Elephantastic intelligence is part of why a chunk of the King’s Cup money goes to a project that pairs the animals with autistic children. “It probably spilled over from the equestrian thing with autistic children, because that's been well-known and practiced, at least here in the United States, if not the rest of the world, for a long time,” Partridge says. “And I think they found that the elephants are as good, if not better, in their interaction with these kids,” who pet, feed, bathe and play with the friendly beasts. Through the 15 years that the King’s Cup has existed, money has also supported the building of an elephant hospital where malnourished, sick and injured animals can receive help. Some money has even gone toward an elephant ambulance.

 

Protesters claim that partaking in polo games can be enough to put an elephant in need of a doctor, if not for injuries then for mistreatment. “But usually those people have not been to see it unfold before their eyes and actually see the elephants and see the sport,” Partridge says. “So my answer to that would be: Come out next year and witness this thing, witness the caretaking with the elephants, the enjoyment on the part of the elephants, the mahouts and the players. Come see for yourself before you make any judgments of maltreatment or exploitation.”

 

Playing with these animals that usually weigh a couple of tons or more means the safety of both players and spectators also is a concern. However, Partridge says, “I don't think in the 15 years there's ever been anything, a runaway elephant or a rogue elephant.”

 

The perceived risk might be enough to make some back off from playing such a game, but the 54-year-old Partridge is no newcomer to danger. An airline pilot until 9/11, when several thousand pilots, himself included, were furloughed, he didn’t wait around for air traffic to pick up.

 

“I immediately picked up the phone and talked to some folks in South America, where I'd worked prior to working for the airlines, and there was an opening doing defense work.” That included, he says, “Colombia — Bogotá — in the drug war for seven years, flying our guys around in the jungle. And then that led into Africa for the last seven years, flying in Burkina Faso and Niger. . . . You've got al-Qaida, ISIS and Boko Haram, all vying for space for training and trying to push their agenda. So what the U.S. and some of our allies are doing is trying to help these host nations help themselves, defend themselves.”

 

Obviously this job entails danger, but, says Partridge, “The beauty of it, and what really keeps me doing it versus going back to flying for the airlines, is I work two months on and I have two months off. And I've gotten used to that lifestyle now.”

 

When in the U.S., the native Hoosier splits his time between Indiana and Florida.
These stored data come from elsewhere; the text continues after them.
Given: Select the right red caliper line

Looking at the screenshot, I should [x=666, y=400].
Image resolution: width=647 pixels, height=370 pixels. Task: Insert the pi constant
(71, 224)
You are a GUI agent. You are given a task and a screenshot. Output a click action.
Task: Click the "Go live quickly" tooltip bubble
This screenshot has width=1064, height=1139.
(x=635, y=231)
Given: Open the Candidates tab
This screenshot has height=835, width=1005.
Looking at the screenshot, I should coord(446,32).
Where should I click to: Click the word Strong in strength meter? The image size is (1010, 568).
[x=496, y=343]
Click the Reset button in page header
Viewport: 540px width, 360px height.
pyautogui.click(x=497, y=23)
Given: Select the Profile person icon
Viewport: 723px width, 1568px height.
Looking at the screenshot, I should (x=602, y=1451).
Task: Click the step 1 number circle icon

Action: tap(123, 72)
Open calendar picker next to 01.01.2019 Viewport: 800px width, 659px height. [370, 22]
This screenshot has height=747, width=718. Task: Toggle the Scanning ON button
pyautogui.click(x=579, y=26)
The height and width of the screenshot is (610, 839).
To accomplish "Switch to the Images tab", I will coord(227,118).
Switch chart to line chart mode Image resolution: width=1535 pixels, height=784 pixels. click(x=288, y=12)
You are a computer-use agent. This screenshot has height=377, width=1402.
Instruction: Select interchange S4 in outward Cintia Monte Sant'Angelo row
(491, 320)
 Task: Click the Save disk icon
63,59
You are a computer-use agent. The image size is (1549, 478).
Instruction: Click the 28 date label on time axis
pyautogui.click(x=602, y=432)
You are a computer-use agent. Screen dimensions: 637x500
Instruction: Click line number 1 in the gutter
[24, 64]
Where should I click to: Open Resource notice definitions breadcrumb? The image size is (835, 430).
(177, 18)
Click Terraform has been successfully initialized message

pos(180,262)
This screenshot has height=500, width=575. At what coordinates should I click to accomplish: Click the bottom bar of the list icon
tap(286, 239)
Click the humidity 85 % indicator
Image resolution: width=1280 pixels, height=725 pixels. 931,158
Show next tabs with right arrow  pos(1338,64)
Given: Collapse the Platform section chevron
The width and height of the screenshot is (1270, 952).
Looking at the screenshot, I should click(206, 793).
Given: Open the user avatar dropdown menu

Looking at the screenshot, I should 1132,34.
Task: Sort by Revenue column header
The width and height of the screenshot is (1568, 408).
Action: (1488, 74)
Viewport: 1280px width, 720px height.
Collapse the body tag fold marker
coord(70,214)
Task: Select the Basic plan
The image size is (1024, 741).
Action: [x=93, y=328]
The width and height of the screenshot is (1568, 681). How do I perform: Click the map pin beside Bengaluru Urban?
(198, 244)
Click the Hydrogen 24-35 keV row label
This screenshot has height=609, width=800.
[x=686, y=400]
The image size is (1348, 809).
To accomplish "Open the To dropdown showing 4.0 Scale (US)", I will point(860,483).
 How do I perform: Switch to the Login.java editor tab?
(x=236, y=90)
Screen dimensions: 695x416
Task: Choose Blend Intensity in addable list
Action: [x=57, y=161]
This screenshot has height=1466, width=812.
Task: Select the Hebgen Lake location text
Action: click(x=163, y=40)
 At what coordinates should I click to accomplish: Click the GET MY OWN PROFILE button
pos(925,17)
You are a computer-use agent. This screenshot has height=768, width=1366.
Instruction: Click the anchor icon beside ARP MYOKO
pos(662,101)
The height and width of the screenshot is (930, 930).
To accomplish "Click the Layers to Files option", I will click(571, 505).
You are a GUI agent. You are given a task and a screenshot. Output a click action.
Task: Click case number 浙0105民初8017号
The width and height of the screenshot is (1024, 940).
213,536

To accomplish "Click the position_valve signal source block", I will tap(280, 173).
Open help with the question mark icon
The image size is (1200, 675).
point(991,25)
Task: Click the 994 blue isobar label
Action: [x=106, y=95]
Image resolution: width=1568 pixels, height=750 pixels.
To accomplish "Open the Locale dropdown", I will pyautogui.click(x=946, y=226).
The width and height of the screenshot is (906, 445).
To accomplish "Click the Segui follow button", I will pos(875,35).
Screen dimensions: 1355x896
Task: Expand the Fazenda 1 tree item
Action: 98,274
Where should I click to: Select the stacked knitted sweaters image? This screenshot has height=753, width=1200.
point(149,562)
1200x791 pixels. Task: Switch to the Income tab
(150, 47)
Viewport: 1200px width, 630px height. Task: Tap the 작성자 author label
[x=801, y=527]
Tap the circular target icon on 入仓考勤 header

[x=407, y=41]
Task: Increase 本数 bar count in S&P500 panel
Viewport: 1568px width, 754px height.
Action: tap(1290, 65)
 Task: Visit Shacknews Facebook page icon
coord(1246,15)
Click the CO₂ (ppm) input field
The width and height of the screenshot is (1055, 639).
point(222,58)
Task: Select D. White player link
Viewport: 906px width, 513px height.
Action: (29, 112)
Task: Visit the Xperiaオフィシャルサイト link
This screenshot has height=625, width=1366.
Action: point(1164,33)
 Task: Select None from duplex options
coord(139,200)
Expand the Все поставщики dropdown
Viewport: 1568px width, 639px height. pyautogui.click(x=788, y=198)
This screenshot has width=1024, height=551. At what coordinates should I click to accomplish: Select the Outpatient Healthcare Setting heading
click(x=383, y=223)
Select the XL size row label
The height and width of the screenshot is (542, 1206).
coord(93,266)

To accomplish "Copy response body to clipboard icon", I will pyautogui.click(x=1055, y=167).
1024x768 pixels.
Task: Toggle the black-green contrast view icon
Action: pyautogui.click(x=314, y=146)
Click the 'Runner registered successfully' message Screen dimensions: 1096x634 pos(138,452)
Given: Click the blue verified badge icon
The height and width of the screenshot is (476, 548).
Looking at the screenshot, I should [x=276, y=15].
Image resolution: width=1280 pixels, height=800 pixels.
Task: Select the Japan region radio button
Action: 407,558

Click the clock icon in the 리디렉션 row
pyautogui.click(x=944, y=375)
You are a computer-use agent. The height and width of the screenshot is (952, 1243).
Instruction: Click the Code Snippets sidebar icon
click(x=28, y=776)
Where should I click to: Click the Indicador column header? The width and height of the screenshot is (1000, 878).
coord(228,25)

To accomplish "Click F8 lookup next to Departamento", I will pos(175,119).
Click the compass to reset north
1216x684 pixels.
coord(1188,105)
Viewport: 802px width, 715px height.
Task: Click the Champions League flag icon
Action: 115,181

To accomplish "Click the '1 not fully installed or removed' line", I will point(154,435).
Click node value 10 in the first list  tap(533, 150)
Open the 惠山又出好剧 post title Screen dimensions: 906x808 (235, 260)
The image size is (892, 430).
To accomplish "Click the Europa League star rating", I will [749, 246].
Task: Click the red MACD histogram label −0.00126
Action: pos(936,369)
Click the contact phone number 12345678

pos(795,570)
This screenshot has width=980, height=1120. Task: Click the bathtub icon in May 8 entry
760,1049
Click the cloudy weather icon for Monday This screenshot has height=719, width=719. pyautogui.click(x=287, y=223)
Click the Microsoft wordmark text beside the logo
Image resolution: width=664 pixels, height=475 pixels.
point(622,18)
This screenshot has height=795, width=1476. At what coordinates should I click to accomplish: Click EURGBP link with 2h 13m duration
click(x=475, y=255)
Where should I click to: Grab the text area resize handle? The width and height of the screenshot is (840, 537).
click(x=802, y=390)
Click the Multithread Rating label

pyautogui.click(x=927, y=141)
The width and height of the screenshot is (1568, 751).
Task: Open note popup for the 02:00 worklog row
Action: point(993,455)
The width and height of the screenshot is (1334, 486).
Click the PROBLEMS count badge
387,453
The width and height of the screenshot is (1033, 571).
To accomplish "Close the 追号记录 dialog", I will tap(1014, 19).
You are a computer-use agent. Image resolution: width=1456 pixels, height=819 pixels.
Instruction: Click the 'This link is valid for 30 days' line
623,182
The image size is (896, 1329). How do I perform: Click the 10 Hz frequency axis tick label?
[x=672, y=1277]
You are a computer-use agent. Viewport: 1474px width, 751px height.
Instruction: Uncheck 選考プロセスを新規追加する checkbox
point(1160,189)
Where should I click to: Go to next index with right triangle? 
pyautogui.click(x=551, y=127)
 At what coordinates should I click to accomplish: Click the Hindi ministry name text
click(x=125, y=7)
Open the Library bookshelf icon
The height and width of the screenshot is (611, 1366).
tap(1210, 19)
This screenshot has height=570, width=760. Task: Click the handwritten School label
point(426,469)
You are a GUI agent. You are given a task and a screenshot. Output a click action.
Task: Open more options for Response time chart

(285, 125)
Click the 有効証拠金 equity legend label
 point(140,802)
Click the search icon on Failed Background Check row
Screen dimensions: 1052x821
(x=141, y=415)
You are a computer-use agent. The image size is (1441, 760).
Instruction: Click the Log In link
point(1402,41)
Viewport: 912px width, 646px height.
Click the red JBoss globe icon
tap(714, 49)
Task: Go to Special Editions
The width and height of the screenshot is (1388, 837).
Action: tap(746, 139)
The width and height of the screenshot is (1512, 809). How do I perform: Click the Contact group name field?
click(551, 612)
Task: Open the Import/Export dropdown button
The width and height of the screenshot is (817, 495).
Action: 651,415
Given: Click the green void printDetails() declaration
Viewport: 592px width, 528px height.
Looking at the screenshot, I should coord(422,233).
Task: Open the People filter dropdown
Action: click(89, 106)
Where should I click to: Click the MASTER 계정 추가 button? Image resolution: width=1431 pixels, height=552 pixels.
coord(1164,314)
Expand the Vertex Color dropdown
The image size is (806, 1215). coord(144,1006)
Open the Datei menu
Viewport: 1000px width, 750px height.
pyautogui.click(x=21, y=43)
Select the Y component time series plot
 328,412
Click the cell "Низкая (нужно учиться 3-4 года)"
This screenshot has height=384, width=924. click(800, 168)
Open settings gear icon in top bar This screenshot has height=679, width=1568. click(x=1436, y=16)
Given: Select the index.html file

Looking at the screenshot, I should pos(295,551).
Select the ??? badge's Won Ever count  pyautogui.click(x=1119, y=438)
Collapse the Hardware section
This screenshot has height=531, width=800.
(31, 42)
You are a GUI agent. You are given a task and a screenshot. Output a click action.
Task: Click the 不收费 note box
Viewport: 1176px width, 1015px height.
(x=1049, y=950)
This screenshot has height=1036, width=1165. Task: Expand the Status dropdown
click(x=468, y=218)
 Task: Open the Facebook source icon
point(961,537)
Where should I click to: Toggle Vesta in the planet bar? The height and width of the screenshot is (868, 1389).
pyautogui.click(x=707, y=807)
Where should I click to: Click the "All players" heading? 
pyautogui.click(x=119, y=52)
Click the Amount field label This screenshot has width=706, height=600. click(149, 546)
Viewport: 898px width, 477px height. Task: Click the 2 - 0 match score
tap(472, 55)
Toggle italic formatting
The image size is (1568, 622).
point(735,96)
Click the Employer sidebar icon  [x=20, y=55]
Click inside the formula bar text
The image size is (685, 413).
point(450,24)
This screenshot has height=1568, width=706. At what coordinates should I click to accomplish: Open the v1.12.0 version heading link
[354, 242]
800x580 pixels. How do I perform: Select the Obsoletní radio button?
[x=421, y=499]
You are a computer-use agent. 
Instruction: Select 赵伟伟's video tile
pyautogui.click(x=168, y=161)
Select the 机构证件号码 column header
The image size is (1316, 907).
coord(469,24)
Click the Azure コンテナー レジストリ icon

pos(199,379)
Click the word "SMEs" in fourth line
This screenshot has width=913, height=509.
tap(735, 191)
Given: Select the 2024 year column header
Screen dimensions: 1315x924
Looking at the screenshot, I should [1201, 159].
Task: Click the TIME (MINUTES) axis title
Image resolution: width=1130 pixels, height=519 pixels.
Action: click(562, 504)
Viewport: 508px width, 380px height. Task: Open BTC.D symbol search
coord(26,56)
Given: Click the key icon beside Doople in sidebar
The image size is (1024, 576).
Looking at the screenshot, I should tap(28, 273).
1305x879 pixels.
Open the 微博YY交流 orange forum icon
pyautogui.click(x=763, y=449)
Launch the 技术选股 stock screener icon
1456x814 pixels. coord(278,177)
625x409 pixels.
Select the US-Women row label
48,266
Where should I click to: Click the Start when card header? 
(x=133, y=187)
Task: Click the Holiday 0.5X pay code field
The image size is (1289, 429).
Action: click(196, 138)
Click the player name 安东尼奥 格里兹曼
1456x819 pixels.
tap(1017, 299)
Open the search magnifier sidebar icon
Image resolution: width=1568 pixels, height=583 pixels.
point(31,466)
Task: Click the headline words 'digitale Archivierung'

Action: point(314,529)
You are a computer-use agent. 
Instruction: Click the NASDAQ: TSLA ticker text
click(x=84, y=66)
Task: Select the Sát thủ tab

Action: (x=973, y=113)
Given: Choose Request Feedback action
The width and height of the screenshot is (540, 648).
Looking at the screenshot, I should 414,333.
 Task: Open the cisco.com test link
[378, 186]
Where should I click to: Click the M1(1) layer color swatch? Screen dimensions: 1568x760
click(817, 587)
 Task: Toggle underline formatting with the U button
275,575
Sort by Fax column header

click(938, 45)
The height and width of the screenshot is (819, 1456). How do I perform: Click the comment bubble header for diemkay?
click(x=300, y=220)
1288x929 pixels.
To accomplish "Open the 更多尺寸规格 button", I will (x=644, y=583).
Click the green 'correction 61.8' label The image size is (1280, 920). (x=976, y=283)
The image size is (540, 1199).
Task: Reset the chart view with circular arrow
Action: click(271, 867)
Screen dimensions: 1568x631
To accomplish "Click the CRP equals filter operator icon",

And it was during a vacation in Thailand 2013 that he was introduced to elephant polo.

 

“I went down for it and was just blown away. I played some equestrian polo at Texas A&M, so I was familiar with the sport and the rules, so when I was down there it was really a neat thing.”

 

So neat, in fact, that he accepted a job as equipment manager for team Mehkong, sponsored by a Thai whisky distillery. The role allowed Partridge to learn the differences between elephant polo and the game he was used to. The chukkers or periods of play are longer, for instance, but there fewer of them. Although elephants are obviously larger than horses, their playing area is about the size of a football field, much smaller than an equestrian pitch. As in many other sports, the size of a player, in this case the animal, plays a role, too. “Your defense is usually the bigger elephant,” he says. “More mass out there to make the block.”

 

In 2014, he was invited to play for the team to which he had brought Gatorade and backup mallets. His transfer this year to Benihana of Tokyo failed to win him any silverware, however, as the Thai royal family handed the 2017 winner’s trophy to Mehkong, Partridge’s squad of old.